Entries =>
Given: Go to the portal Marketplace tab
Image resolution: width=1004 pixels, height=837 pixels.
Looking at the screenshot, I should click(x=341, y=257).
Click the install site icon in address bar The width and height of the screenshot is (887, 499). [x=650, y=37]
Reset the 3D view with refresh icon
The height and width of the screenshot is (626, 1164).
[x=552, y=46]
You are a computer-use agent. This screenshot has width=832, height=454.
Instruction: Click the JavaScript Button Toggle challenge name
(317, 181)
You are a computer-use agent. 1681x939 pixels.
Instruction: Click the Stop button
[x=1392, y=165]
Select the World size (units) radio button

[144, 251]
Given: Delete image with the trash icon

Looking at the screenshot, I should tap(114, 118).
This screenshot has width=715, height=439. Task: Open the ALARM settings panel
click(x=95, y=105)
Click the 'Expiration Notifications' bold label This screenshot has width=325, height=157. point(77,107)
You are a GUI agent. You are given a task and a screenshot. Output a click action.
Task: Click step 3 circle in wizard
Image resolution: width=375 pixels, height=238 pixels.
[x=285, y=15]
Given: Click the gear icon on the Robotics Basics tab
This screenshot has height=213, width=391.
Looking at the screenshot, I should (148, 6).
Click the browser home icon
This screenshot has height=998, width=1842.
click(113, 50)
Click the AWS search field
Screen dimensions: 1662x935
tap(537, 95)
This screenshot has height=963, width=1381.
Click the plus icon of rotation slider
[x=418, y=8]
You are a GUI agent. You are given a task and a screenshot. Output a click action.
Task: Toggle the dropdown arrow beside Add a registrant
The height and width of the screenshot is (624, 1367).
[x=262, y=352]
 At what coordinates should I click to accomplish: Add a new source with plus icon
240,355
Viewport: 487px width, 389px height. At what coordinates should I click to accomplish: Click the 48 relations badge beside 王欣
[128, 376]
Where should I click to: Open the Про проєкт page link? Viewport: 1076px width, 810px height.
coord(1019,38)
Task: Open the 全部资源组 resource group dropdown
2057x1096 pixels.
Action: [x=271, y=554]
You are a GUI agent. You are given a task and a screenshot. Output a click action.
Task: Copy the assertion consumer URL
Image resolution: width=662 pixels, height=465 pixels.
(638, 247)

Goal =>
Please extract the data above from the line containing "Click the AWS search field" through the end, and repeat those lines exactly.

Output of the task =>
Click the AWS search field
Screen dimensions: 1662x935
tap(537, 95)
This screenshot has height=963, width=1381.
Click the plus icon of rotation slider
[x=418, y=8]
You are a GUI agent. You are given a task and a screenshot. Output a click action.
Task: Toggle the dropdown arrow beside Add a registrant
The height and width of the screenshot is (624, 1367).
[x=262, y=352]
 At what coordinates should I click to accomplish: Add a new source with plus icon
240,355
Viewport: 487px width, 389px height. At what coordinates should I click to accomplish: Click the 48 relations badge beside 王欣
[128, 376]
Where should I click to: Open the Про проєкт page link? Viewport: 1076px width, 810px height.
coord(1019,38)
Task: Open the 全部资源组 resource group dropdown
2057x1096 pixels.
Action: [x=271, y=554]
You are a GUI agent. You are given a task and a screenshot. Output a click action.
Task: Copy the assertion consumer URL
Image resolution: width=662 pixels, height=465 pixels.
(638, 247)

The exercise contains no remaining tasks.